Because the cells appear to be a particularly versatile type of adult stem cell, they could provide an alternative to those obtained from embryos, avoiding the political and ethical debates raging around the use of those cells.

-- Rob Stein

Four Scout Leaders Killed

In Accident at Jamboree

Four adult scout leaders from Alaska were killed at Fort A.P. Hill on Monday afternoon in an electrical accident that occurred as they were setting up camp at the Boy Scout Jamboree, a gathering of thousands of scouts and leaders from throughout the world, officials said.

Two others, a scout leader and a contract worker, were injured in the accident, which occurred between 4:30 and 5 p.m., said a spokeswoman for the jamboree, which is held here every four years and opened Monday.

The leaders were from the Anchorage area, an official of the scouts' Western Alaska Council said.

Boy Scouts national spokesman Gregg Shields called the accident the organization's worst disaster in the 68-year history of jamborees.

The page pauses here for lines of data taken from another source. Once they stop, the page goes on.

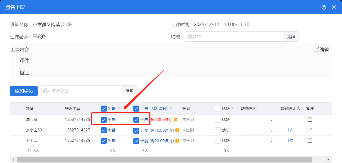Click the student name search input field
This screenshot has width=342, height=163.
coord(79,90)
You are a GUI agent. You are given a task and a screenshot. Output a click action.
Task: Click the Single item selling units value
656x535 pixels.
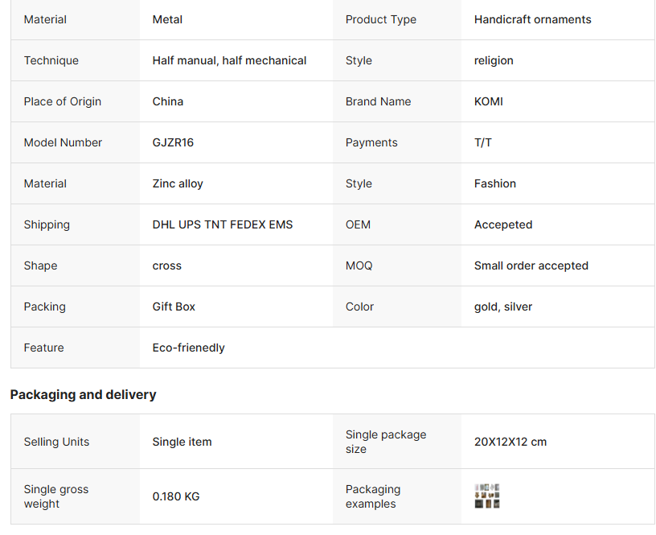pos(182,442)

He identified the Scout leaders who were killed: Ronald H. Bitzer, 58; Michael J. Shibe, 49; and Mike Lacroix, 42, all of Anchorage; and Scott E. Powell, 57, of Perrysville, Ohio.

-- From Staff Reports

Fines Considered for Pilots

Who Stray Over D.C.

Pilots who violate restricted airspace over Washington would be liable for civil fines of as much as $100,000 under legislation introduced by Republican and Democratic House leaders.

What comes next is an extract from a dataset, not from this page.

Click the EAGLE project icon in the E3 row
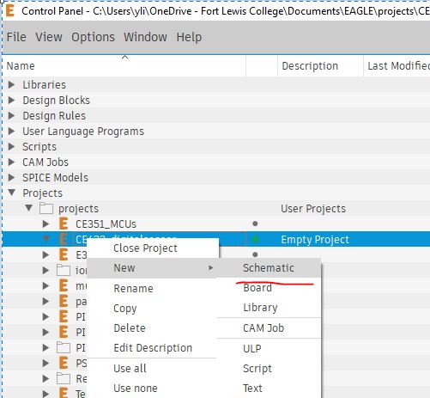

Minority Whip Steny H. Hoyer (D-Md.) said he and Majority Whip Roy Blunt (R-Mo.) want to toughen penalties for pilots who breach a 16-mile "no-fly zone" around the capital. Their bill would also fine pilots as much as $5,000 if they ignore rules in a wider Air Defense Identification Zone that extends as much as 50 miles from the capital.

Many lawmakers have voiced displeasure at false alarms and panicky evacuations of Capitol offices prompted by violations of the unique multi-agency air defense system over Washington. Evacuations followed incursions by a Beech King Air 350, registered to Standridge Color Corp. of Social Circle, Ga., on June 29, a small Cessna on May 11 and a state police plane carrying Kentucky Gov. Ernie Fletcher (R) to former president Ronald Reagan's funeral in June 2004.

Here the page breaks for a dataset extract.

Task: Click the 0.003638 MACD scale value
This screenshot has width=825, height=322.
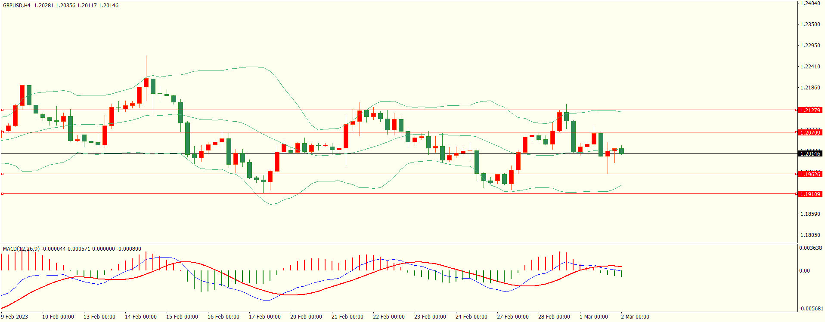Action: 810,248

Members also warned that errant pilots face a danger of being shot down.

Phil Boyer, president of the Aircraft Owners and Pilots Association, said the organization wants to fend off stricter penalties and is working with lawmakers to address the problem. Homeland security officials reported that 3,495 incursions of D.C. airspace and 166 violations of the no-fly zone have occurred since January 2003.